Les éditions Agone ont publié plusieurs ouvrages de Howard Zinn, dont le désormais célèbre Une histoire populaire des Etats-Unis (28 euros), et Karl Marx, le retour - pièce historique en un acte (9 euros). S’il est moins connu que son ami Noam Chomsky, Howard Zinn, professeur d’histoire politique, qui fait une lecture « libertaire » de Marx, a participé à tous les combats progressistes aux États-Unis depuis plus de 50 ans. Il les raconte dans une passionnante Autobiographie militante (Agone, 20,90 euros). En écrivant, Karl Marx, le retour, Howard Zinn a poursuivi une idée : « J’ai écrit cette pièce à une période où l’effondrement de l’Union soviétique provoquait [...] une jubilation quasi universelle [...]. Marx était vraiment mort. Je jugeais donc important de montrer clairement que ni l’URSS ni les autres pays qui, se disant “marxistes”, avaient installé des États policiers n’incarnaient la conception du socialisme de Marx. » Yvan Morane, comédien, metteur en scène, a monté la pièce.
Comment as-tu découvert ce texte de Howard Zinn ?
Yvan Morane - C’est Richard Massoutier, directeur du Théâtre de la Croix-Blanche Albi et directeur artistique du festival de théâtre qui se déroule chaque été dans cette ville, qui m’a, un jour, apporté ce texte, en me demandant si j’accepterais d’en faire une « lecture-spectacle » au cours du festival 2005. Je l’ai lu - coïncidence des calendriers - dans un avion qui m’emmenait à Bucarest, en Roumanie, où je faisais une mise en scène d’opéra... Au bout de quelques pages « j’entendais » le texte, je ne le lisais plus ! Le dire m’a alors paru nécessaire.
En quoi t’a-t-il paru nécessaire ?
Y. Morane - Parce que, sur le fond, il détruit les arguments de ceux qui « caricaturent » Marx en en faisant le maître à penser des « dictatures » communistes du xxe siècle, et sur la forme, c’est éminemment théâtral, puisque cela rend le personnage extrêmement humain. Il y est démythifié. Il est touchant et insupportable, intelligent et injuste, visionnaire et intolérant... On peut donc se (re) plonger dans son œuvre sans idolâtrie et sans réserve !
Quels sont les problèmes de l’acteur et du metteur en scène pour réussir (ce qui est le cas) à en faire un texte de théâtre, et non un discours ?
Y. Morane - Pour le metteur en scène, c’était d’éviter le côté « conférence » didactique : Marx, devant une table, avec ses livres... (tel que la pièce est montée aux États-Unis, et où elle remporte d’ailleurs, sous cette forme, un grand succès).

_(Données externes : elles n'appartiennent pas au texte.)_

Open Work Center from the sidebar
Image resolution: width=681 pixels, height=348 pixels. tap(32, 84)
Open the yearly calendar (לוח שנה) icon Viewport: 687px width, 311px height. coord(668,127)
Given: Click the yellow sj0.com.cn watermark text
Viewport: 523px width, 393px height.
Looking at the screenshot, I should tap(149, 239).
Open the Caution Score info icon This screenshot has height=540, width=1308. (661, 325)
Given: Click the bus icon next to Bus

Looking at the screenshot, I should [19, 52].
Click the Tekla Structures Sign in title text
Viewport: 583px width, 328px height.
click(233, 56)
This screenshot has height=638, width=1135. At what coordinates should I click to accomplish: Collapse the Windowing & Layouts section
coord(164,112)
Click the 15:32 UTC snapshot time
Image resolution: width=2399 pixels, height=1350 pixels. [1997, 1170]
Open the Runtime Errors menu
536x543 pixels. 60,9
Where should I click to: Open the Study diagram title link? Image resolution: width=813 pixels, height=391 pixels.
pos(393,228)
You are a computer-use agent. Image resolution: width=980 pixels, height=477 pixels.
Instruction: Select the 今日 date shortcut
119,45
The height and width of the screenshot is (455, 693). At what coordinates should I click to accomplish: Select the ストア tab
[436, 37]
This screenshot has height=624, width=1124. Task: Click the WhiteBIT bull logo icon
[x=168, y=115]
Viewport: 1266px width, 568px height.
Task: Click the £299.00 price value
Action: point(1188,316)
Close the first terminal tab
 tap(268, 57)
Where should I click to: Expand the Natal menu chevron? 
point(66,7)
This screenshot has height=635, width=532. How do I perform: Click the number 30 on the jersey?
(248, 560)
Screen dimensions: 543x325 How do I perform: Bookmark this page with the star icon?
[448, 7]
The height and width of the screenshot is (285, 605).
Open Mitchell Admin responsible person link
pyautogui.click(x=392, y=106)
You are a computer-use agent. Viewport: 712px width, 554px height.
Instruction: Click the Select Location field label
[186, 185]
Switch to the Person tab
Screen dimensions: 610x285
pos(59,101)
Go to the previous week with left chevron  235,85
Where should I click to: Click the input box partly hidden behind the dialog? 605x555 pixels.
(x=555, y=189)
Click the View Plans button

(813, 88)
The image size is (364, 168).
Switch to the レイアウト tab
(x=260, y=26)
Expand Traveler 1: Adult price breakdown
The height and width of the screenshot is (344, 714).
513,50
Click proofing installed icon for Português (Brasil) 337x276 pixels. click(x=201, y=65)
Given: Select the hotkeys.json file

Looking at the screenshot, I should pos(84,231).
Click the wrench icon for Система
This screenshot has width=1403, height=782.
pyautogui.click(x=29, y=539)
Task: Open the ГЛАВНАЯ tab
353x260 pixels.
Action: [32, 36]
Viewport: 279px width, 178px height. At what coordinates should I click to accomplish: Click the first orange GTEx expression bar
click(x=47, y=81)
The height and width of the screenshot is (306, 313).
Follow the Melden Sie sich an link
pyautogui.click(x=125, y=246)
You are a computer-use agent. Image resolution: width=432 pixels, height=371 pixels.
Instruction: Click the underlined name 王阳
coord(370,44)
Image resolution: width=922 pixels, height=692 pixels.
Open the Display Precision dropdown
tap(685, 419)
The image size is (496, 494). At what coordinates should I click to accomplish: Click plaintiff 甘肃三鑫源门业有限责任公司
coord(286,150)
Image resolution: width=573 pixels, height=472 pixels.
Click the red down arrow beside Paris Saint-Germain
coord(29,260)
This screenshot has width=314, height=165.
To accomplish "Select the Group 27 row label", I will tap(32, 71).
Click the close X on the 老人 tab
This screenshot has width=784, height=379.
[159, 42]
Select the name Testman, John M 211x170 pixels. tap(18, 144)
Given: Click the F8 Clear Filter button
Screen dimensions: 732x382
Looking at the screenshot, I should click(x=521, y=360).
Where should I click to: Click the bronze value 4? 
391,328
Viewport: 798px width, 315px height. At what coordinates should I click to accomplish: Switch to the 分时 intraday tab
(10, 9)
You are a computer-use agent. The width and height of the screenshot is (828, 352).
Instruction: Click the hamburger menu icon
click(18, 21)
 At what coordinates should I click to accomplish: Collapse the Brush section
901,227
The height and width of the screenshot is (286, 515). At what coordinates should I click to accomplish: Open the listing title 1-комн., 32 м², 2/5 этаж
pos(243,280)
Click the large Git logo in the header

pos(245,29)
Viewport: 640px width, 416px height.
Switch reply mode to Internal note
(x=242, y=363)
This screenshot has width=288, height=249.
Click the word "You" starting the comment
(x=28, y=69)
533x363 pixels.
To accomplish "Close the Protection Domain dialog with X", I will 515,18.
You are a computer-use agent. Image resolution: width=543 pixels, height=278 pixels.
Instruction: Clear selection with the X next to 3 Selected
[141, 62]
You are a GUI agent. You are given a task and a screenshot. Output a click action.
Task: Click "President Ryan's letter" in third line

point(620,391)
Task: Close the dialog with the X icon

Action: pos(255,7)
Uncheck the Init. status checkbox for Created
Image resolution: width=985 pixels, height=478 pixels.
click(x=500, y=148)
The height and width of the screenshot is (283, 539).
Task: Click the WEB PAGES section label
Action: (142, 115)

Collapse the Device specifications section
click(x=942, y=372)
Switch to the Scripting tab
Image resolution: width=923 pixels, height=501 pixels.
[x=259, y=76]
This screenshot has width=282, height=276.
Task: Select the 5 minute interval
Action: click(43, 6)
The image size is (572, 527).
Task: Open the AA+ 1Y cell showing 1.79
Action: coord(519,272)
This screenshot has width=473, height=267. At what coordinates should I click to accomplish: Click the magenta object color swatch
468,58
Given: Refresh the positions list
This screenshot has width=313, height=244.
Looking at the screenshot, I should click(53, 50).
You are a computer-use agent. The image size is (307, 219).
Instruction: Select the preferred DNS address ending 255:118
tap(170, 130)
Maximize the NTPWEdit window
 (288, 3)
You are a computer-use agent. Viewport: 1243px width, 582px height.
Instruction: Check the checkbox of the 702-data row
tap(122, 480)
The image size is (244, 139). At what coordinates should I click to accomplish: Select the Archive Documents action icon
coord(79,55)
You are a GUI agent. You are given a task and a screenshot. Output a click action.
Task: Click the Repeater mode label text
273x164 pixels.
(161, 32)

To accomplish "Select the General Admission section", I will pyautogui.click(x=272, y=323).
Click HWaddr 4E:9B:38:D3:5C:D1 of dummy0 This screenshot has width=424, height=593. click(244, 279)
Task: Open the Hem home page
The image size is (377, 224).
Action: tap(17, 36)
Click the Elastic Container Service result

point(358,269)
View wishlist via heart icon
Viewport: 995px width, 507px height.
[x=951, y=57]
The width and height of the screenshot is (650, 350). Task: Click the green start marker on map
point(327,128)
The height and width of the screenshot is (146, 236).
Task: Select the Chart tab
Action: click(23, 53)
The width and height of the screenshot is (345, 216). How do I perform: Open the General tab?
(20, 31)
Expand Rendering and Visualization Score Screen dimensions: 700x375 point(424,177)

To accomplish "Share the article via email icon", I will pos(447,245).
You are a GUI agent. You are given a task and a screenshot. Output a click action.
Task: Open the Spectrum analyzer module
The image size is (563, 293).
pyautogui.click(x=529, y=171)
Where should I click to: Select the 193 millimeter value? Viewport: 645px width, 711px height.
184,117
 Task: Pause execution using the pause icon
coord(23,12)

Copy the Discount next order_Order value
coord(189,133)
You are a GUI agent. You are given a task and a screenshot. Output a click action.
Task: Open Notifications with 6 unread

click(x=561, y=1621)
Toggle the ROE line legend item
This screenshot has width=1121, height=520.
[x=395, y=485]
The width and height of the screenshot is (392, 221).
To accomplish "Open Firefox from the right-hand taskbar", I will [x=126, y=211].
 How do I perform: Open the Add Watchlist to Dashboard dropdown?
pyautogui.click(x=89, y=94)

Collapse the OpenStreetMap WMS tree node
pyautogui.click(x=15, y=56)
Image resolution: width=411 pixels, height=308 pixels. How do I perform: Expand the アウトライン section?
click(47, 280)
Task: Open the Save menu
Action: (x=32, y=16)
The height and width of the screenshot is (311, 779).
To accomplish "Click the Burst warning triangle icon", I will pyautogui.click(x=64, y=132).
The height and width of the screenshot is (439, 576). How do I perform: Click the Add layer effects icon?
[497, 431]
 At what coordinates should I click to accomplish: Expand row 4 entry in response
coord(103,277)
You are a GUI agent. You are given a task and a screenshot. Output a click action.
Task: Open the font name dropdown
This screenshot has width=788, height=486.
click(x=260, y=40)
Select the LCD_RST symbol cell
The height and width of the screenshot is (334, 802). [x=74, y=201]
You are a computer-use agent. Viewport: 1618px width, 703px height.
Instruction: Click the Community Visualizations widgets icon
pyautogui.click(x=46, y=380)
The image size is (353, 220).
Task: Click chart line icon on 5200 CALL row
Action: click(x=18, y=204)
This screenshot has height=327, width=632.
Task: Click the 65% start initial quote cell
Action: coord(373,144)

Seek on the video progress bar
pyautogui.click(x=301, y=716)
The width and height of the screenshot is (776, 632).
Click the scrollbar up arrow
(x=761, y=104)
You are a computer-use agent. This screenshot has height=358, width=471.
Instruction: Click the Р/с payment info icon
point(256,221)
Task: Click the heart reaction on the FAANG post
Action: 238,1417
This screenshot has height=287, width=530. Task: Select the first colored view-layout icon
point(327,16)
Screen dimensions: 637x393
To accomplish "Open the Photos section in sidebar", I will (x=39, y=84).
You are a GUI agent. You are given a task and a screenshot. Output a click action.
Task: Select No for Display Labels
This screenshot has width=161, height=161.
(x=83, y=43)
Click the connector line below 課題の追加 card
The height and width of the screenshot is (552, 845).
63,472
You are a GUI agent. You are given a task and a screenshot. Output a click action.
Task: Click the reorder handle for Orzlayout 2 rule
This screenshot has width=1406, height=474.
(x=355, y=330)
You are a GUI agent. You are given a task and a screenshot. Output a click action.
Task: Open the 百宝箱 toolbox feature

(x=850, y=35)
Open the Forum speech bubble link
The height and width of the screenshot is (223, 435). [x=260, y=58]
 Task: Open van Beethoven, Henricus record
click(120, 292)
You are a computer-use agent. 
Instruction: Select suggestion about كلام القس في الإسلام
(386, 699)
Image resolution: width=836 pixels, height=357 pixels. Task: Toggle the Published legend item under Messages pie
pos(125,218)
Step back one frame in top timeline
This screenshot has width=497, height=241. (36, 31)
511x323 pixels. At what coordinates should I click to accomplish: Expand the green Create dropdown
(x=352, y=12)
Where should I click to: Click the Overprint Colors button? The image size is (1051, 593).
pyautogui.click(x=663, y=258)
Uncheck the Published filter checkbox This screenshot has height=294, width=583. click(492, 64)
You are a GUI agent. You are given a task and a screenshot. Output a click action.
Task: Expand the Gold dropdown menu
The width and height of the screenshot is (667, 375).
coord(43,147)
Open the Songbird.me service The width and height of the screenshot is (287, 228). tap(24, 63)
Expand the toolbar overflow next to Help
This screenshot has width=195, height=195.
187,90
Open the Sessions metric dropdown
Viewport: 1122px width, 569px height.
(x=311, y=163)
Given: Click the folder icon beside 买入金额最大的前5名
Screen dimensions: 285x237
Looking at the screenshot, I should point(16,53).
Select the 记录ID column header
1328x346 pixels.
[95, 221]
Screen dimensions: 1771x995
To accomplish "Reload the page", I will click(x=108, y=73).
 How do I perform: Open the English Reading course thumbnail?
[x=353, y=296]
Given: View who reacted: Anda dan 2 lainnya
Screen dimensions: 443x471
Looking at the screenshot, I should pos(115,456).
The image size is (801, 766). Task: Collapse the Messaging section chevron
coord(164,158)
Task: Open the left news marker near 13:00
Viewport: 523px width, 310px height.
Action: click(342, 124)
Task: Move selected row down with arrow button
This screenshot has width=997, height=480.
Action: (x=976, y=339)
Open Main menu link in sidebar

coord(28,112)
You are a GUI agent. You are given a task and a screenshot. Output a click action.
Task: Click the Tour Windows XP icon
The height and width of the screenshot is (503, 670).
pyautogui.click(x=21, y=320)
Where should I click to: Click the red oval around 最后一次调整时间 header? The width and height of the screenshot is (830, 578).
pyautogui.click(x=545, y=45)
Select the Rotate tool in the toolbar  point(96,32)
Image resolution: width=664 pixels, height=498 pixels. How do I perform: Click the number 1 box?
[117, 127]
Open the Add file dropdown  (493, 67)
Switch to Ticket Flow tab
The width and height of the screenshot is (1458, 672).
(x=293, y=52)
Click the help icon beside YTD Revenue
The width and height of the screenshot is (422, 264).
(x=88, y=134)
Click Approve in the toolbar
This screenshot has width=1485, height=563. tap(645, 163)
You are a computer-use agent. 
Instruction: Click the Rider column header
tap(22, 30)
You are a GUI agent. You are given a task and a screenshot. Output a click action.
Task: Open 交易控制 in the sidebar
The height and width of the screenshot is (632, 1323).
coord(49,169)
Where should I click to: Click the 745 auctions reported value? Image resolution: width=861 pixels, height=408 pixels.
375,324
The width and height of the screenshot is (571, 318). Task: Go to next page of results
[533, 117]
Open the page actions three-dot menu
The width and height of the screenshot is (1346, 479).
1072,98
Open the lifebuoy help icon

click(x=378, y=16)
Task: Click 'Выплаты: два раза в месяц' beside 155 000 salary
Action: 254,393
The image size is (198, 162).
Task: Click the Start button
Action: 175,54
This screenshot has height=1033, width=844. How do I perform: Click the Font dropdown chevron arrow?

Pour l’acteur, c’était d’accepter de ne pas composer un personnage que l’on aime ! D’où mon parti pris d’en faire un clochard bizarre, colérique et tendre dans un espace que je divise en trois : Soho, les autres lieux, et le présent de la représentation où se trouve le seul décor du spectacle, un grand banc.
Comment le public a-t-il accueilli les premières représentations ?
Y. Morane - De façon excellente ! À ce jour, trois représentations, trois beaux succès : la création devant un public de festivaliers, une reprise, à l’automne 2005, dans un théâtre ayant une programmation habituellement plus conventionnelle et, pour la LCR, à Bègles, le 1er mai - ce fut, pour moi, sincèrement, la représentation la plus émouvante.
Quand sont les prochaines représentations ?
Y. Morane - Le 1er août 2006, au festival de théâtre de Figeac, le 17 septembre à l’Espace théâtre de la fête de l’Humanité, le 14 octobre à Pont-de-Claix, dans le cadre de la manifestation « Hommage à l’acteur »... Une série est en projet à Paris, de manière à monter une tournée conséquente en 2007/2008. La décision sera prise à l’automne de cette année... La « lecture-spectacle », initialement travaillée pour une seule représentation, commence donc à devenir un spectacle à part entière, apparemment vouée, c’est en tout cas mon désir, à une longue carrière.